**SUPPLIED INFORMATION:**

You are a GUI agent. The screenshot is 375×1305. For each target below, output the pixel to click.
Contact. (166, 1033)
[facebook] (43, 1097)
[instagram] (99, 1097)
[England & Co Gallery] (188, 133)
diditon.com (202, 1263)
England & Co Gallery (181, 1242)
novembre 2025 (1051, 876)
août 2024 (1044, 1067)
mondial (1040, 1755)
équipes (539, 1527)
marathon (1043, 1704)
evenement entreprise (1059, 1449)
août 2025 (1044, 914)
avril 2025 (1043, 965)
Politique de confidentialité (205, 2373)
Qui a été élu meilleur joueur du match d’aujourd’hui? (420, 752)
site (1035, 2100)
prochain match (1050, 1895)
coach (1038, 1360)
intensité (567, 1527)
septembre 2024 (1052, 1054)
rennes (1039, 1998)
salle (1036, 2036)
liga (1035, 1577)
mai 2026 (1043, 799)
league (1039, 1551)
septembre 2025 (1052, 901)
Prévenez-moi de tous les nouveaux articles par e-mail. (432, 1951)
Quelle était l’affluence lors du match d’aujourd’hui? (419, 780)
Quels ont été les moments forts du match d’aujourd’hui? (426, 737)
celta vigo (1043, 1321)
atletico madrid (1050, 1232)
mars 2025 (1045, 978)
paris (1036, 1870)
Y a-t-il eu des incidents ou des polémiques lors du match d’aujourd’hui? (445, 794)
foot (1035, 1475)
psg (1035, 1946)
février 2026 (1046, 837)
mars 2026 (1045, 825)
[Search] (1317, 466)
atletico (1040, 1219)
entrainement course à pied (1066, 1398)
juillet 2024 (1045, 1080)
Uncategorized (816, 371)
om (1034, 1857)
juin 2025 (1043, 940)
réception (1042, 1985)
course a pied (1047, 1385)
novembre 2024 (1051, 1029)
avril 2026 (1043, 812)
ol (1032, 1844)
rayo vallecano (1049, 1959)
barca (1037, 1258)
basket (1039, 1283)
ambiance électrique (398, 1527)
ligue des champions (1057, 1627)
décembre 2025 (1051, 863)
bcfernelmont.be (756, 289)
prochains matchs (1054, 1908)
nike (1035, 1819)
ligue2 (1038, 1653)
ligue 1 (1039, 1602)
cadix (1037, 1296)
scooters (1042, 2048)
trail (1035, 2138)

**DIRECTIONS FOR THIS TASK:**
Nothing but an exact repetition of the entries is expected here.

**SOLUTION BELOW:**
You are a GUI agent. The screenshot is 375×1305. For each target below, output the pixel to click.
Contact. (166, 1033)
[facebook] (43, 1097)
[instagram] (99, 1097)
[England & Co Gallery] (188, 133)
diditon.com (202, 1263)
England & Co Gallery (181, 1242)
novembre 2025 (1051, 876)
août 2024 (1044, 1067)
mondial (1040, 1755)
équipes (539, 1527)
marathon (1043, 1704)
evenement entreprise (1059, 1449)
août 2025 (1044, 914)
avril 2025 (1043, 965)
Politique de confidentialité (205, 2373)
Qui a été élu meilleur joueur du match d’aujourd’hui? (420, 752)
site (1035, 2100)
prochain match (1050, 1895)
coach (1038, 1360)
intensité (567, 1527)
septembre 2024 (1052, 1054)
rennes (1039, 1998)
salle (1036, 2036)
liga (1035, 1577)
mai 2026 (1043, 799)
league (1039, 1551)
septembre 2025 (1052, 901)
Prévenez-moi de tous les nouveaux articles par e-mail. (432, 1951)
Quelle était l’affluence lors du match d’aujourd’hui? (419, 780)
Quels ont été les moments forts du match d’aujourd’hui? (426, 737)
celta vigo (1043, 1321)
atletico madrid (1050, 1232)
mars 2025 (1045, 978)
paris (1036, 1870)
Y a-t-il eu des incidents ou des polémiques lors du match d’aujourd’hui? (445, 794)
foot (1035, 1475)
psg (1035, 1946)
février 2026 (1046, 837)
mars 2026 (1045, 825)
[Search] (1317, 466)
atletico (1040, 1219)
entrainement course à pied (1066, 1398)
juillet 2024 (1045, 1080)
Uncategorized (816, 371)
om (1034, 1857)
juin 2025 (1043, 940)
réception (1042, 1985)
course a pied (1047, 1385)
novembre 2024 (1051, 1029)
avril 2026 (1043, 812)
ol (1032, 1844)
rayo vallecano (1049, 1959)
barca (1037, 1258)
basket (1039, 1283)
ambiance électrique (398, 1527)
ligue des champions (1057, 1627)
décembre 2025 (1051, 863)
bcfernelmont.be (756, 289)
prochains matchs (1054, 1908)
nike (1035, 1819)
ligue2 (1038, 1653)
ligue 1 (1039, 1602)
cadix (1037, 1296)
scooters (1042, 2048)
trail (1035, 2138)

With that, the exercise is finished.